* _Data_
——————————

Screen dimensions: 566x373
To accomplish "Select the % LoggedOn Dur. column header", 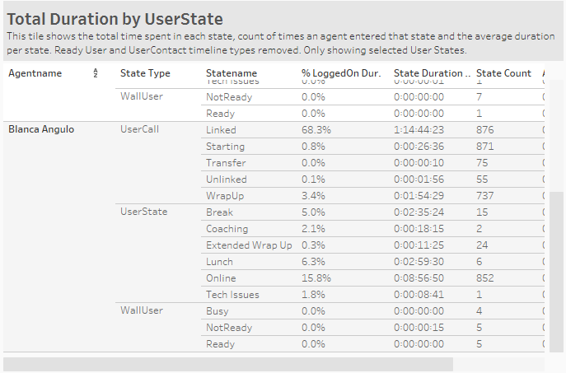I will (341, 73).
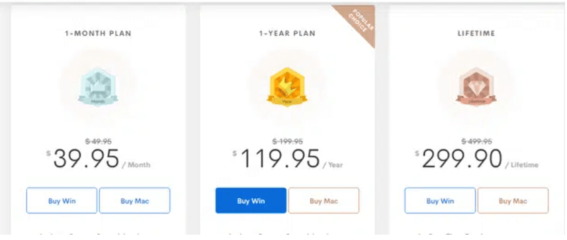
Task: Buy Mac for the 1-Month plan
Action: coord(134,200)
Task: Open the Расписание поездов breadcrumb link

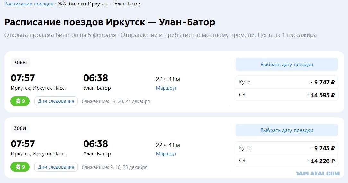Action: point(29,4)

——————————

* _What is required_
Recast the lines from the one containing "Task: Open the" through the end of the items, both included, as a numbered list with blank lines omitted. Leave the pictures out of your list.

* _Expected output_
1. Task: Open the Расписание поездов breadcrumb link
2. Action: point(29,4)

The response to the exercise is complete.